= Chemesthesis =

Chemical detection of irritants and toxins

Chemesthesis is the detection of potentially harmful chemicals by the skin and mucous membranes. Chemesthetic sensations arise when chemical compounds activate receptors associated with other senses that mediate pain, touch, and thermal perception. These chemical-induced reactions do not fit into the traditional sense categories of taste and smell.

Examples of chemesthetic sensations include the burn-like irritation from capsaicin and related compounds in foods like chili peppers; the coolness of menthol in mouthwashes and topical analgesic creams; the stinging or tingling of carbonated beverages in the nose and mouth; the tear-induction of cut onions; and the pungent, cough-inducing sensation in the back of the throat elicited by the oleocanthal in high-quality extra virgin olive oil. Some of these sensations may be referred to as spiciness, pungency, or piquancy.

Chemesthetic sensations sometimes arise by direct chemical activation of ion channels on sensory nerve fibers, for example of transient receptor potential channels including those of the TRPV, TRPA or TRPM subtypes. Alternatively, irritant chemicals may activate cells of the epithelium to release substances that indirectly activate the nerve fibers. The respiratory passages, including the nose and trachea, possess specialized cells called solitary chemosensory cells which release acetylcholine or other activators to excite nearby nerve fibers.

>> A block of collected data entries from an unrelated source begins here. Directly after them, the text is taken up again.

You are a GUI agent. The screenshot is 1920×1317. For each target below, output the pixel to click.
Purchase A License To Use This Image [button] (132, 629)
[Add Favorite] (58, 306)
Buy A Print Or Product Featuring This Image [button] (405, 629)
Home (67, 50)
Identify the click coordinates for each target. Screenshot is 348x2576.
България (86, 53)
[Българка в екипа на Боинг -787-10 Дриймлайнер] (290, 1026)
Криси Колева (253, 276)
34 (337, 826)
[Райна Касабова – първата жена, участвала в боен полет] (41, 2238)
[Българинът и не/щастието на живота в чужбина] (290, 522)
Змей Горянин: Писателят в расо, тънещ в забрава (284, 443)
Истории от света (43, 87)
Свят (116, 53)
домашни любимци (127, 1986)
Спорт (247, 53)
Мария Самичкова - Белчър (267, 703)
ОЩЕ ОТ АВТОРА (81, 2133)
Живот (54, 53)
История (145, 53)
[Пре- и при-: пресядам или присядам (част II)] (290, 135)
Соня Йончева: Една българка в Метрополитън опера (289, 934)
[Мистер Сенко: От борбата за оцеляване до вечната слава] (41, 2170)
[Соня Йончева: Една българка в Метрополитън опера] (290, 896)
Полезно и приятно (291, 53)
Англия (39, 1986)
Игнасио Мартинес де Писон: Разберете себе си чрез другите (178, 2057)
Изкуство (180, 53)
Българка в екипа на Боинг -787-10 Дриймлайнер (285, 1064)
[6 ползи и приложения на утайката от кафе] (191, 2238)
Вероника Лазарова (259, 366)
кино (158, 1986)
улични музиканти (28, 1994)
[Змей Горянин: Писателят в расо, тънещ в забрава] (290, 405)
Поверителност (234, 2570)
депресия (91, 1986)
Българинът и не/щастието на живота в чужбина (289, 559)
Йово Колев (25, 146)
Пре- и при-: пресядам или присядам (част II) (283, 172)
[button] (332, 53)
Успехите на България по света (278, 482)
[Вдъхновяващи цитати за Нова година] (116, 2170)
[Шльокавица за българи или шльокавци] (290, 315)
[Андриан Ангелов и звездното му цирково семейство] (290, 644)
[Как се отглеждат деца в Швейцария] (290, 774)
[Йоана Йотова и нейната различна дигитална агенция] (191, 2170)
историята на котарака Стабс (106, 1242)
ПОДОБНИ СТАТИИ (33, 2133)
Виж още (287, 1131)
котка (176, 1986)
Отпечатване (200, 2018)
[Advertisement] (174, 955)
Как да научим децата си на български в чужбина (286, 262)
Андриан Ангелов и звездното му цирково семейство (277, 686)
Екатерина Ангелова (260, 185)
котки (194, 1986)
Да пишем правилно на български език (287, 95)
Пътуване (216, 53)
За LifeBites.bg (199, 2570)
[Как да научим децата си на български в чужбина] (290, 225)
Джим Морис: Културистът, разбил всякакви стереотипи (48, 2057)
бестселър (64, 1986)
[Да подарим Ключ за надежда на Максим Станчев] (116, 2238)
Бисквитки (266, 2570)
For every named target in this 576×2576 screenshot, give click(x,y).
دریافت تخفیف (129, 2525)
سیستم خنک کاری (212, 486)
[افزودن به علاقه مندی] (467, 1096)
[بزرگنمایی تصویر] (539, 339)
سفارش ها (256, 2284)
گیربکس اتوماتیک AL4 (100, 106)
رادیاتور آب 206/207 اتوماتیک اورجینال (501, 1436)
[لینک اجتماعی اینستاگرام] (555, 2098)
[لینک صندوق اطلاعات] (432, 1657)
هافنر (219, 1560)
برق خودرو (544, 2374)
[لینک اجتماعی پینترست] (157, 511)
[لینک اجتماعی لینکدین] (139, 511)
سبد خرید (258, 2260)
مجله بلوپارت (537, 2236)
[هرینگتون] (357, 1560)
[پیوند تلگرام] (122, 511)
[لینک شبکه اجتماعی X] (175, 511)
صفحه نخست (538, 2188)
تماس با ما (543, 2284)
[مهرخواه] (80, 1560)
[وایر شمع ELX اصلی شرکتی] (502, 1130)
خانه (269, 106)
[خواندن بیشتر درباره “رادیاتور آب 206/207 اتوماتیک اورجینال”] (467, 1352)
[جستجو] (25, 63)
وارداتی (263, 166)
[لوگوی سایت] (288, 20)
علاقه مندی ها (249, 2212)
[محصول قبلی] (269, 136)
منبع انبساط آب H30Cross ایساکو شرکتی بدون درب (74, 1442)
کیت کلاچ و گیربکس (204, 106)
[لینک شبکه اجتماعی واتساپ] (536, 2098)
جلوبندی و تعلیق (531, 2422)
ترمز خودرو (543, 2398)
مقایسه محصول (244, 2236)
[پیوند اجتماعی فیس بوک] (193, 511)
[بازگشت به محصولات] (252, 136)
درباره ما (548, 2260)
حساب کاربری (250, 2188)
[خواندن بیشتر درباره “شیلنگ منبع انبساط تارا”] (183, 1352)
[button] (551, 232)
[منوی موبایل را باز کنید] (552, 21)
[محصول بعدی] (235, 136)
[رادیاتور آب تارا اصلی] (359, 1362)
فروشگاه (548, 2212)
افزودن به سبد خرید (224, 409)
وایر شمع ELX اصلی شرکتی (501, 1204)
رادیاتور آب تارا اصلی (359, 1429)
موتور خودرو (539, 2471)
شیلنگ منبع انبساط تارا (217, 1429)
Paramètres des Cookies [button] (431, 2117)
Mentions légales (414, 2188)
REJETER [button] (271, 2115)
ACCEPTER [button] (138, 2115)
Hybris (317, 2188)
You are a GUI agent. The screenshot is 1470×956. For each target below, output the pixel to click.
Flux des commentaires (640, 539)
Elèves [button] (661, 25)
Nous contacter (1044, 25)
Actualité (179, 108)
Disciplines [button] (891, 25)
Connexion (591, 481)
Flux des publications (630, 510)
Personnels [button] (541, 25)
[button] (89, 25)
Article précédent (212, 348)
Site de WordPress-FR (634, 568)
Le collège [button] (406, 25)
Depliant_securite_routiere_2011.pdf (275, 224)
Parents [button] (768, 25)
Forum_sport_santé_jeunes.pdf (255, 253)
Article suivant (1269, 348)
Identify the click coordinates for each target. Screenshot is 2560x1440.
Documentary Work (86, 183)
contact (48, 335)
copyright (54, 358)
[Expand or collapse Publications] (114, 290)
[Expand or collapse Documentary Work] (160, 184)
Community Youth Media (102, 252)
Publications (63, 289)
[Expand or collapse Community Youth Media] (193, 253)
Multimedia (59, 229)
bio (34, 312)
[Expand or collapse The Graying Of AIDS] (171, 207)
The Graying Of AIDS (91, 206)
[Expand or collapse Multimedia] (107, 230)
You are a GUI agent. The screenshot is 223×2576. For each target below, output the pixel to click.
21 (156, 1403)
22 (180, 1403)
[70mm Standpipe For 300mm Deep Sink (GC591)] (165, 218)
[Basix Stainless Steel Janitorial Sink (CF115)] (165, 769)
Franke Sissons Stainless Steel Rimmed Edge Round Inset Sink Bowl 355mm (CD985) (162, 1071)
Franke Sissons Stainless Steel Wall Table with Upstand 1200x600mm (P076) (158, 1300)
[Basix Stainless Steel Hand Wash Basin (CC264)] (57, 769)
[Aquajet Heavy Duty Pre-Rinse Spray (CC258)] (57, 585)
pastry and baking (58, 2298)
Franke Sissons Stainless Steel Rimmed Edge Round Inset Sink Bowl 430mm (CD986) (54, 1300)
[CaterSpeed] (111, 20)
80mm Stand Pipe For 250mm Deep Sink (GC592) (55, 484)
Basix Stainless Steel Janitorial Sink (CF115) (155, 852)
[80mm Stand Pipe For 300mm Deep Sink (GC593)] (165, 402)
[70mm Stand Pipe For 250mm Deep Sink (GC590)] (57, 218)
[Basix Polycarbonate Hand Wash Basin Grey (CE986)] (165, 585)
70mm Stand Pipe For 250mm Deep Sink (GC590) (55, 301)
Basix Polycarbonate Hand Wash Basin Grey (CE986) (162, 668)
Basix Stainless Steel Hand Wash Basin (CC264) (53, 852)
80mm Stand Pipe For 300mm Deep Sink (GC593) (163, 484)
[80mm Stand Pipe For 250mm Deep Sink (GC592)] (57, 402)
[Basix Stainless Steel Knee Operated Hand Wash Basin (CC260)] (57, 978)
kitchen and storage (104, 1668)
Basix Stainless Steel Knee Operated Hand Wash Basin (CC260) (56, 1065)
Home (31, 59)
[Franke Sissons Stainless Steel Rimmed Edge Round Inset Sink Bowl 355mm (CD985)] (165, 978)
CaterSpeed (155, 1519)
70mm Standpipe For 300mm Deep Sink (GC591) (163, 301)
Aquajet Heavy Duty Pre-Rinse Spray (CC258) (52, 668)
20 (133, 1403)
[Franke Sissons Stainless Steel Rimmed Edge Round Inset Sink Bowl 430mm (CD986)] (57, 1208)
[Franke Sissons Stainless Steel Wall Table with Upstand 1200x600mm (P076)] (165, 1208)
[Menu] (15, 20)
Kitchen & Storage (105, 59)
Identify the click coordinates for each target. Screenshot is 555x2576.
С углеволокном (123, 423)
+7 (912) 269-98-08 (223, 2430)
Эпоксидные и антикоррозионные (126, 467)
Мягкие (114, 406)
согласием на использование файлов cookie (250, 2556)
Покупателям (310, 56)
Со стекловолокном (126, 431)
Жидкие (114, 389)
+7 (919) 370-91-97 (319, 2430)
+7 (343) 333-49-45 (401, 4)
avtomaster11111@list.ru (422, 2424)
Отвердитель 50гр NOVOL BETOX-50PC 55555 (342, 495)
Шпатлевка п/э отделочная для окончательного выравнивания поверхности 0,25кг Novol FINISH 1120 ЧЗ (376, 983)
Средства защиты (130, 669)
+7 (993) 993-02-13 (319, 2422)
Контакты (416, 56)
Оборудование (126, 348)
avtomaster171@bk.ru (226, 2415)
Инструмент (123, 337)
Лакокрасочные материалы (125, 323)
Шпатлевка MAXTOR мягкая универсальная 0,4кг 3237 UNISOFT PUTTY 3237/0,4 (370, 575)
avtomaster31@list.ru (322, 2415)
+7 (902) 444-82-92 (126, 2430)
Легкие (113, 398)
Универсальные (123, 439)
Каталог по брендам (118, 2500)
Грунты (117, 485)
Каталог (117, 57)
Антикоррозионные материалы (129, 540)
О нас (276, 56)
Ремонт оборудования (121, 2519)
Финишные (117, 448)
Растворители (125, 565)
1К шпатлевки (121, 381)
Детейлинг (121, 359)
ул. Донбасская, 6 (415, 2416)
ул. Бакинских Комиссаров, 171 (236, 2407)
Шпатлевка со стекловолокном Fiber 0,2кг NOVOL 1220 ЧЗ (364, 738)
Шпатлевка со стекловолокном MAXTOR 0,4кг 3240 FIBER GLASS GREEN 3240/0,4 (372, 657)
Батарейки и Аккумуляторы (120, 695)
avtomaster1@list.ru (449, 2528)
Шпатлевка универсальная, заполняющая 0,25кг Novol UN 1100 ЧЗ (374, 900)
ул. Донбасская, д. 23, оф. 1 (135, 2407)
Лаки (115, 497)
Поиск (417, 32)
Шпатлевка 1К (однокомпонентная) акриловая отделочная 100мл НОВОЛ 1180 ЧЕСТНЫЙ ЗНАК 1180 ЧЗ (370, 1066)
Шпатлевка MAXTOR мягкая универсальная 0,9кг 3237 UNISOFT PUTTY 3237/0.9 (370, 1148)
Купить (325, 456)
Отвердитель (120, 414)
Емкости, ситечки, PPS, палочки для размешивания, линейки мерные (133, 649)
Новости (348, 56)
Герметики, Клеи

Because chemoresponsive nerve fibers are present in all types of skin, chemesthetic sensations can be stimulated from anywhere on the body's surface as well as from mucosal surfaces in the nose, mouth, eyes, etc. Mucous membranes are generally more sensitive to chemesthetic stimuli because they lack the barrier function of cornified skin.

Much of the chemesthetic flavor sensations are mediated by the trigeminal nerves, large nerves responsible for motor functions and sensation in the face. Flavors that stimulate the trigeminal nerves are therefore important. For example, the carbon dioxide in carbonated beverages is a trigeminal stimulant.